New Jersey Transit began buying ABB ALP-44s, an improved version of the EMD AEM-7 from Asea Brown Boveri, in 1990. It would acquire 32 altogether by the end of 1996. The E60 was off the New Jersey Transit roster by 1998. No. 958 was preserved by the United Railroad Historical Society of New Jersey. All Amtrak E60s were retired in 2003, having been replaced mostly by the HHP-8. In April 2004, the Railroad Museum of Pennsylvania acquired No. 603 for preservation.

=== Ferrocarriles Nacionales de México ===
The single largest order of E60Cs was by Ferrocarriles Nacionales de México (NdeM), the national railroad of Mexico. NdeM ordered 39 E60C-2 locomotives, built between 1982 and 1983. NdeM intended to use the locomotives on a new 155 mi railway line between Mexico City and Querétaro. The line operated from 1994 to 1997; many locomotives never ran in revenue service.
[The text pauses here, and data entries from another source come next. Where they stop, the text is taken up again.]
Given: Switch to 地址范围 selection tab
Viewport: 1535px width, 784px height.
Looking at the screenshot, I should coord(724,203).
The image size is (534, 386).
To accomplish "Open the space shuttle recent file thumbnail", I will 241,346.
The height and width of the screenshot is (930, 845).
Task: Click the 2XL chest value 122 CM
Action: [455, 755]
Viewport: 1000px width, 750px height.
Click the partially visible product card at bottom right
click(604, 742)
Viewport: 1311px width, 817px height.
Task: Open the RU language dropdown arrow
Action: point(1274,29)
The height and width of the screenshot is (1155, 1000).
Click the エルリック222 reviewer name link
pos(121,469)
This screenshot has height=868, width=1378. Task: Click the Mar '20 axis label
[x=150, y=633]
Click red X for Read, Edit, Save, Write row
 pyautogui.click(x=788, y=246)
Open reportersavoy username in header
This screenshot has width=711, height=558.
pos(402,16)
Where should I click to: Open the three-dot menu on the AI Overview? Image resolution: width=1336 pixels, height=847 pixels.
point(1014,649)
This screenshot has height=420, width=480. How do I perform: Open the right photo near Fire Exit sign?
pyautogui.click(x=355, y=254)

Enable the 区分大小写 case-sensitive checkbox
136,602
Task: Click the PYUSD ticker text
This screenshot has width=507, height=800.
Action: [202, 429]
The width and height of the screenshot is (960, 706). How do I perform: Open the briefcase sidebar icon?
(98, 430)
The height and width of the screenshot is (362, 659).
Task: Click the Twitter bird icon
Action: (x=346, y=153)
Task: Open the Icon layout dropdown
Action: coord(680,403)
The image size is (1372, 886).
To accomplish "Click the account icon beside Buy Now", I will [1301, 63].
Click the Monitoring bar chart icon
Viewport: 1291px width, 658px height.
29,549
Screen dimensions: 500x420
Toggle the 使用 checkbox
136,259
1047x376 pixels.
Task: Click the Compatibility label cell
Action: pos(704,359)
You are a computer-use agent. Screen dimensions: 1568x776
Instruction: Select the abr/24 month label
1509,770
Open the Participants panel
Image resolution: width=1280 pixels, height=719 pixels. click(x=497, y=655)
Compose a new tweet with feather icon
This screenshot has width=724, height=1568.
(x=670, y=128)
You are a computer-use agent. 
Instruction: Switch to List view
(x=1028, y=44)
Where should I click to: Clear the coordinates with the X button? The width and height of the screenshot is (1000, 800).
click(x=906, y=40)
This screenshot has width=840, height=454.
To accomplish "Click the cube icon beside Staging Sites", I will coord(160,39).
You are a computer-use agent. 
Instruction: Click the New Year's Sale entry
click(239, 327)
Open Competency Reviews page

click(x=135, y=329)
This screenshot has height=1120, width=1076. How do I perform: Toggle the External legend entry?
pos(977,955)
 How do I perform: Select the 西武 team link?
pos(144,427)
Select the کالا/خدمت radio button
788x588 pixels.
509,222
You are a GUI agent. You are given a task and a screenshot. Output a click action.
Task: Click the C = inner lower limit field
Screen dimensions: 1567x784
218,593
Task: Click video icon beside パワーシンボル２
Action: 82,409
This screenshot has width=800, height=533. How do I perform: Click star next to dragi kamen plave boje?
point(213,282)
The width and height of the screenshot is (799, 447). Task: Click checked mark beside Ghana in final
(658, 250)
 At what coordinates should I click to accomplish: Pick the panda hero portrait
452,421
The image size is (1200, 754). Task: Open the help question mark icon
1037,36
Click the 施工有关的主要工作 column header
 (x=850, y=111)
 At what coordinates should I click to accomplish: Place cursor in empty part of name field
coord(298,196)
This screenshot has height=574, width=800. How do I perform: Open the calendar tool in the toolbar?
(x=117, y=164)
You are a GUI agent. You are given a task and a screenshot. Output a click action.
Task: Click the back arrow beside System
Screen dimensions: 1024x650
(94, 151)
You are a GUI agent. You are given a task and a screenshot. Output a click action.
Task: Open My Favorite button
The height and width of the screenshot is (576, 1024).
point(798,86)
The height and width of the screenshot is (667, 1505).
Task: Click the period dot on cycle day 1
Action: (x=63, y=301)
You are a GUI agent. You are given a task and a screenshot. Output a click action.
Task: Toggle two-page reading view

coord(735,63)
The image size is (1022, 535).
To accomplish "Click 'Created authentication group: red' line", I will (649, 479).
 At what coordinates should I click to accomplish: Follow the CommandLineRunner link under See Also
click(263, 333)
After privatization in 1997, Transportación Ferroviaria Mexicana (TFM) dismantled the electrification. The locomotives were made available for sale; eight were still owned by GE and, never delivered, stored in Brownsville, Texas. The availability of several dozen lightly used electric locomotives sparked interest from several commuter operators, including Caltrain in the San Francisco Bay Area and GO Transit in Toronto.

TFM traded 22 of the E60C-2s to GE for GE AC4400CW diesel locomotives. Three were sold to Texas Utilities to serve the company's Martin Lake Line, displacing GE E25Bs. They lasted in service until the end of electrified operations in 2011. EMD SD50 diesel locomotives replaced them. The E25Bs, smaller versions of the E60, had been in use since 1976. Another six went to the Black Mesa and Lake Powell, replacing its aging E60Cs. Five went to the Deseret Power Railroad. Texas Utilities discontinued electric operation in January 2011.

=== Deseret-Western Railway ===
In addition to the 39 locomotives delivered to NdeM, GE built two E60C-2s for the Deseret-Western Railway. The Deseret-Western, like the Black Mesa and Lake Powell Railroad, is a dedicated line hauling coal between a mine and a power station. The line opened in 1984. The Deseret-Western, now called the Deseret Power Railroad, supplemented its fleet with two ex-NdeM locomotives in the late 1990s, and another three in the 2000s.